At first glance, many would think it crazy but that’s largely because it seems counter-intuitive. We are somehow programed to think that the bigger the problem the bigger the solution has to be, and not without good reason.
Take space travel as the perfect example, there is the very simple matter of the laws of physics to have to deal with if it’s going to be possible at all. That’s simple as in “you have to deal with them no matter what,” not simple as in “easy to understand.”
To get into space at all requires an awful lot of fuel. To get further requires a really stupendous amount of fuel. At launch, Apollo 11 weighed 46,000kg of which only 10% (and some rocks) ever came back to Earth. So it logically follows that to really get out there among the stars we’d need something quite monstrous.
But the logic only holds if our assumptions remain constant. The biggest of which in this case is; to get to where you want to go you have to carry all your fuel (and indeed everything else you need) with you. This is the problem, the vast majority of what you need to launch is the fuel required to the lift the fuel you’ll need to lift the fuel…and so on.
Taking that seemingly fixed requirement out of the equation suddenly frees up the entire model for re-examination.
Of course, it doesn’t solve the problem. To get to the stars you need to go from relative rest to a significant velocity and again the laws of physics dictate that something has to push you along…and keep pushing you along for quite some time.
Yuri Milner’s proposed project, backed by no lesser names that Steven Hawking and Mark Zuckerberg, suggests that a swarm of tiny, spacecraft-on-a-chip vehicles with lighter-than-air sails can be pushed along by the radiation pressure from an array of staggeringly bright ground-based lasers. The force that light can exert on the sails is tiny but constant and it is that continuous pressure that can ultimately accelerate the host of nano-craft to enormous speeds.
What this project proposes is to eliminate the biggest assumption that utterly dictates how things must be done, and in doing so enable a uniquely fresh approach to solving the problem – one that might just work, and work surprisingly well.

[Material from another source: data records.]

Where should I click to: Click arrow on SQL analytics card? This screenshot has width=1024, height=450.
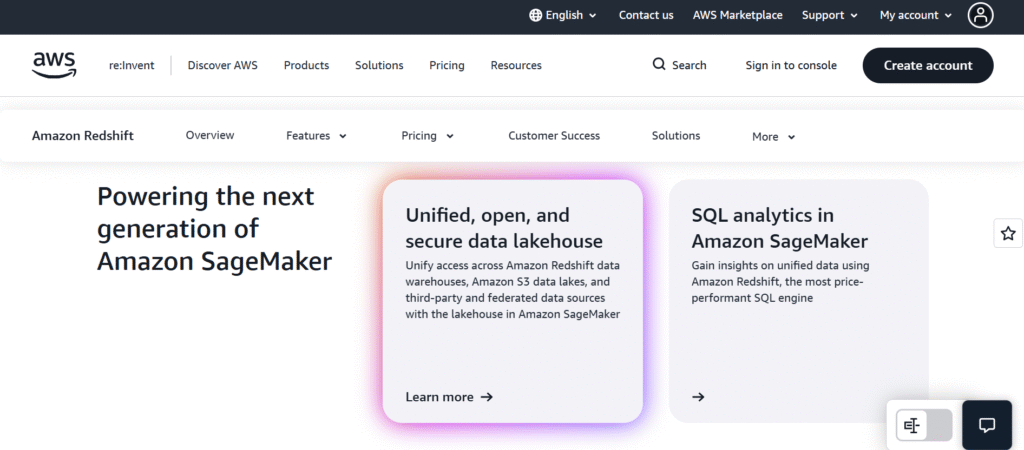pyautogui.click(x=698, y=397)
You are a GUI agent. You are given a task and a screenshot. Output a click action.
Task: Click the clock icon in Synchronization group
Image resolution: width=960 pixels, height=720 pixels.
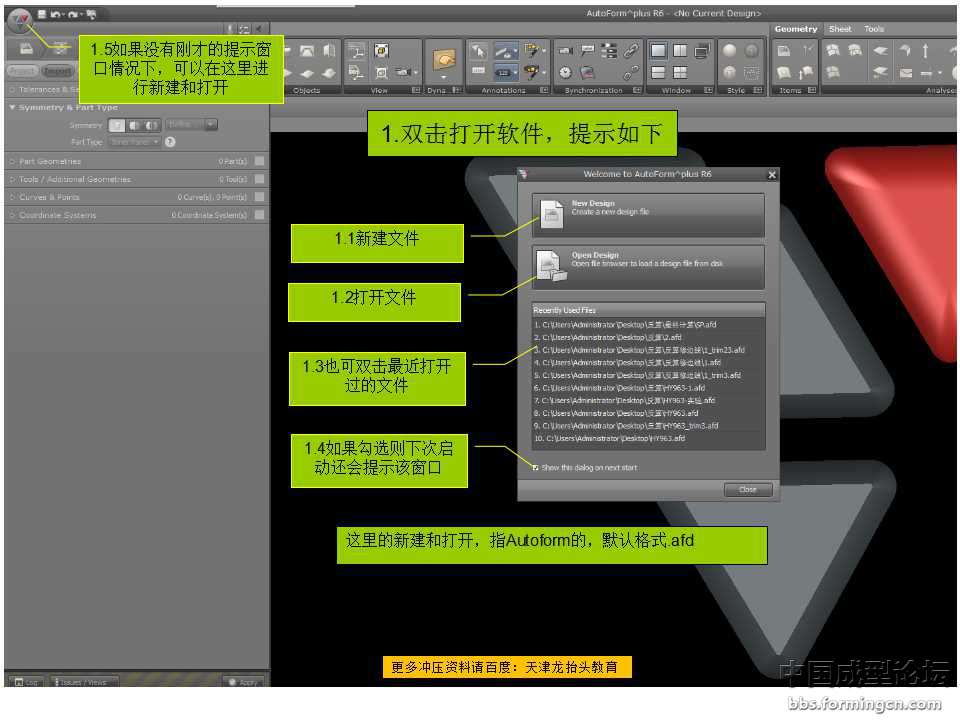(565, 72)
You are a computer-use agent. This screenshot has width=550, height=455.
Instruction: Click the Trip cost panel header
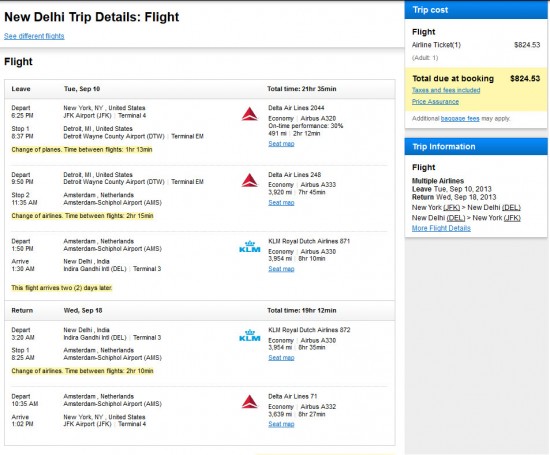click(x=476, y=10)
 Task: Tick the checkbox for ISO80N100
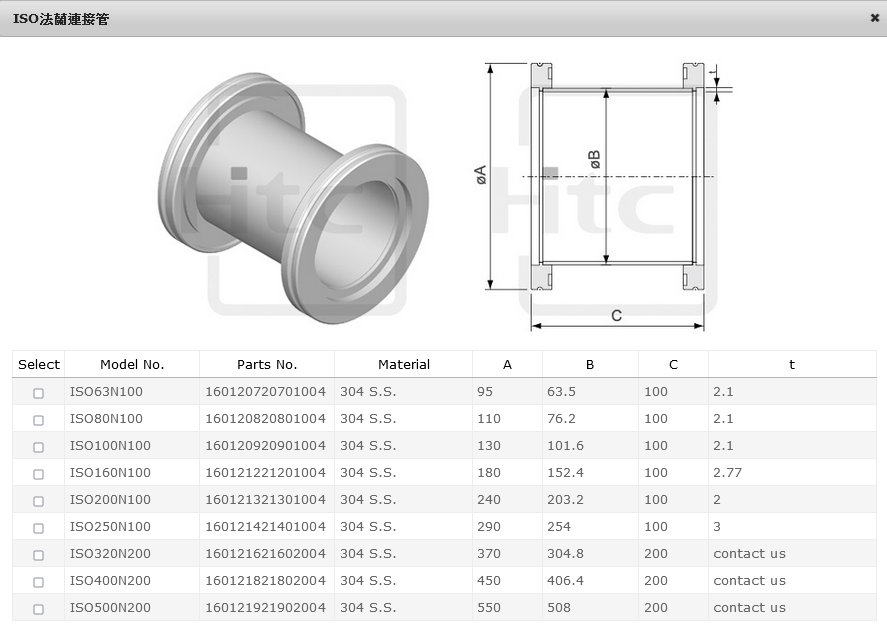pos(39,420)
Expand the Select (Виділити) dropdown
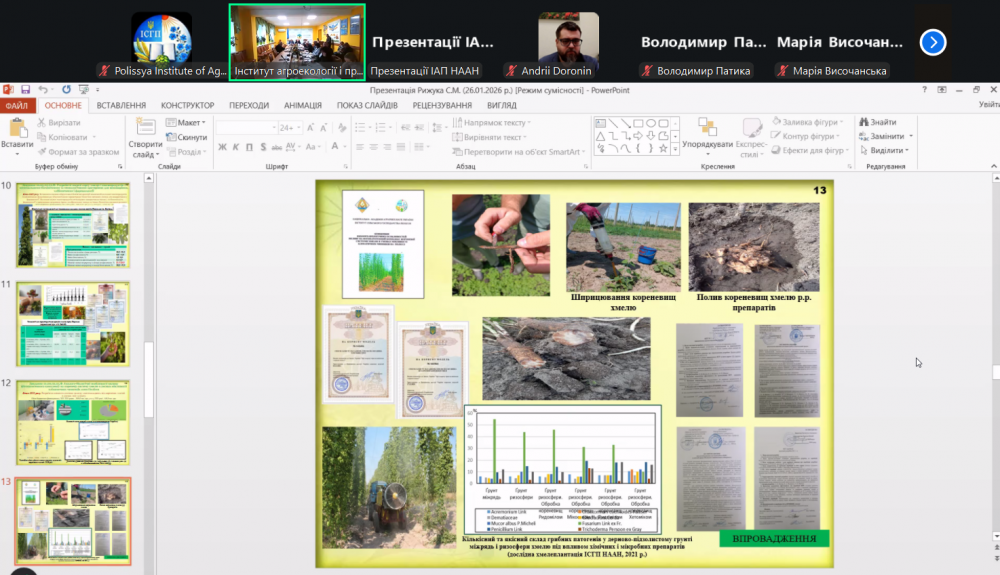This screenshot has height=575, width=1000. point(886,150)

In our world of earth-bound procurement technology there remain some assumptions that are still held as articles of faith by some. The centrality of ERP, the need to be able to physically locate data, the “ownership” of the software itself and others are all essentially dogmatic in nature.
Compared to the space exploration industry, procurement is actually ahead of the curve in coming up with new ways of doing things. For two reasons. Firstly, despite what those doctrinal prejudices suggest, procurement is not bound by any insurmountable physical laws, and secondly, a lot of the creative innovation is already well underway.
Nevertheless, despite the transformation that is going on in procurement there is still a long way to go, and not everyone is on board.
Recently I heard an anecdote that one company is planning the migration of its current systems from behind-the-firewall into the cloud and their project plan extends for five years. That’s five years to end up with today’s systems located elsewhere. Surely, there has to be a better way.
An implementation of our state-of-the-art procurement platform – all of it – might take a tenth of that time, the rest of the five years could be occupied with driving ROI and taking advantage of all the new innovations that come along in the meantime.
If we remain tied to old-school thinking by the time we’ve built a rocket big enough to get a tiny amount of equipment to today’s goal, we may find that others beat us to it, planted their flag and are now heading to the stars.